The retrial of Hrant Dink’s murderers is set to begin on September 17. One of the Dink family’s lawyers has said the new trial will be more focused on the “terrorist organization” aspect of the case, “Hurriyet Daily News” reports.
An Istanbul court will hear the case after Yasin Hayal was acquitted earlier this year by the Supreme Court of Appeals of charges of “leadership of a terrorist organization,” but found him guilty of “founding and leading a criminal organization.” Lawyer Cem Halavurt told Hurriyet Daily News that they are demanding the “real web of connections” between the accused and various government agencies be investigated and made public.
Halavurt further argued that the Hrant Dink case is more complicated than the Ergenekon coup d’etat case, and because of its complex nature has not yet been completely solved. He said that if the murder is not solved, then the extent of the “deep state” will never be revealed.
Hrant Dink was assassinated on January 19, 2007 in front of the office in Istanbul of his newspaper, “Agos.”
The gunman, Ogün Samast, who was 17 at the time of the murder, and Yasin Hayal, charged with instigating the assassination, were convicted of murder. Later, a Supreme Court ruled that they acted as members of “an organization formed to commit crime,” which falls under Article 220 of the Turkish Penal Code.
A local court had ruled that no criminal organization was involved, but the Supreme Court of Appeals later stated that a criminal organization did exist. “We have been saying all along that there was an armed terror organization behind this assassination,” the lawyer said. “The court said the suspects committed an act of punishment against Dink as a person, not against the state or the public order. That was why it was not considered a terrorist act. We will try to prove that it was the work of a terror organization.”
According to Halavurt, many ties between specific actors in the case have been erased. For example, the links between retired General Veli Kucuk and Kemal Kerinçsiz, who took Dink to court for “insulting Turkishness” in 2006, and who were given life sentences in the Ergenekon trials, have been erased by the police department.

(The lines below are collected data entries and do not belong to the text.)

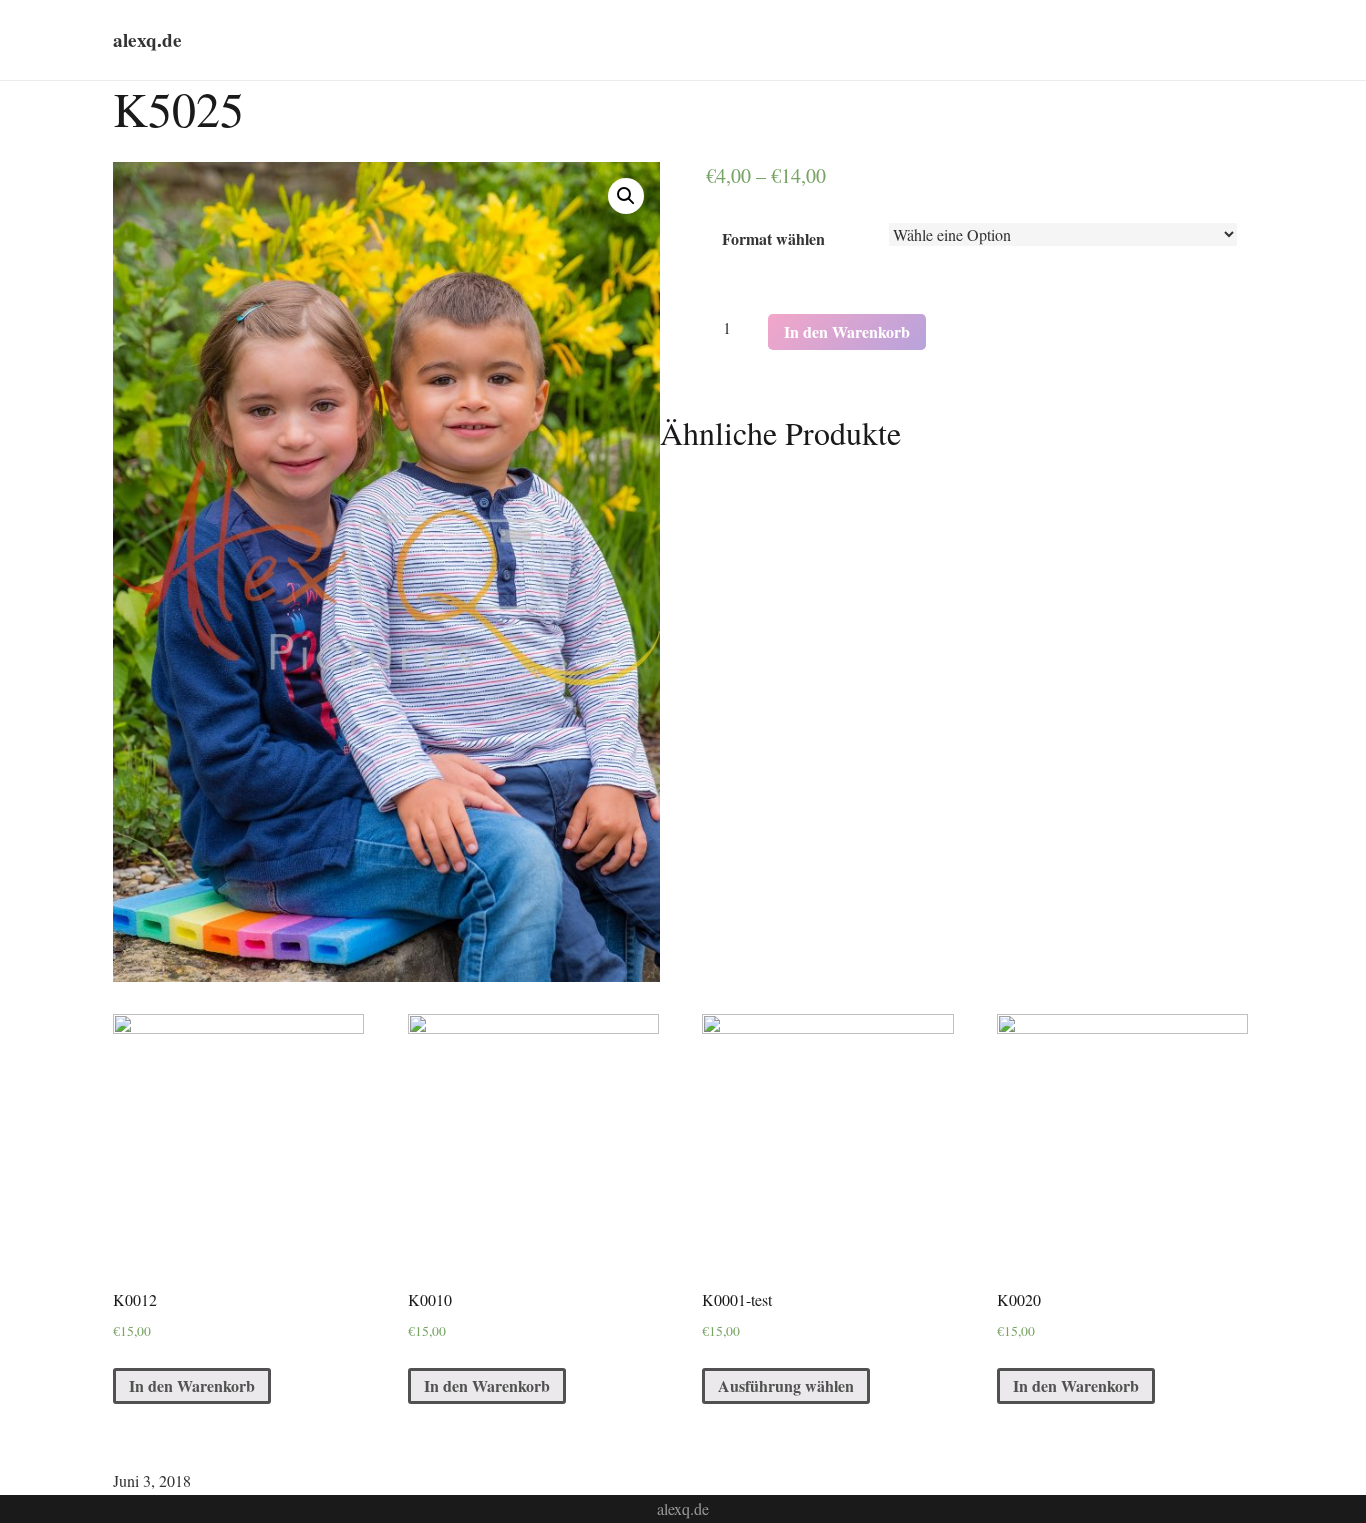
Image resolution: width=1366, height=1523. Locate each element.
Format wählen (773, 238)
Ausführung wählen (786, 1385)
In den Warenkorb (847, 331)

Halavurt continued, “you cannot access the data by writing petitions to the General Staff, the gendarmerie, the National Intelligence Agency [MİT], or the Trabzon and Istanbul police departments.” “[The court] should order the handing over of the digital systems of those institutions [to unveil those links].”
The case originally thought at the beginning of the year to be limited to the Ergenekon case now appears more complicated. Fethiye Cetin, the Dink family lawyer, is publishing a book called “I Feel Ashamed: The Judgment of the Hrant Dink Murder” discussing the possibility that the MIT played a role in the killing.
The weekly Agos reported that Fethiye Cetin had talks in 2010 with an MIT employee who showed her intelligence documents with encrypted text in Cyrillic ordering Dink’s assassination. The topic of Cetin’s book and the individual’s related to the case have been discussed in Turkish media within the past few days.
On Saturday, September 14, the Friends of Hrant Dink, are holding a press conference about the court case with the lawyers Fethiye Cetin, Hakan Bakırcıoğlu and Cem Halavurt. The press conference takes place on the weekend of Hrant Dink’s birthday, September 15. On the same day the Hrant Dink Foundation is presenting the International Hrant Dink award to two people in and outside of Turkey who work for a world free of discrimination, racism, and violence, take personal risks for their ideals, use the language of peace, and by doing so, inspire and encourage others. The award ceremony can be seen live in English on www.hrantdink.org.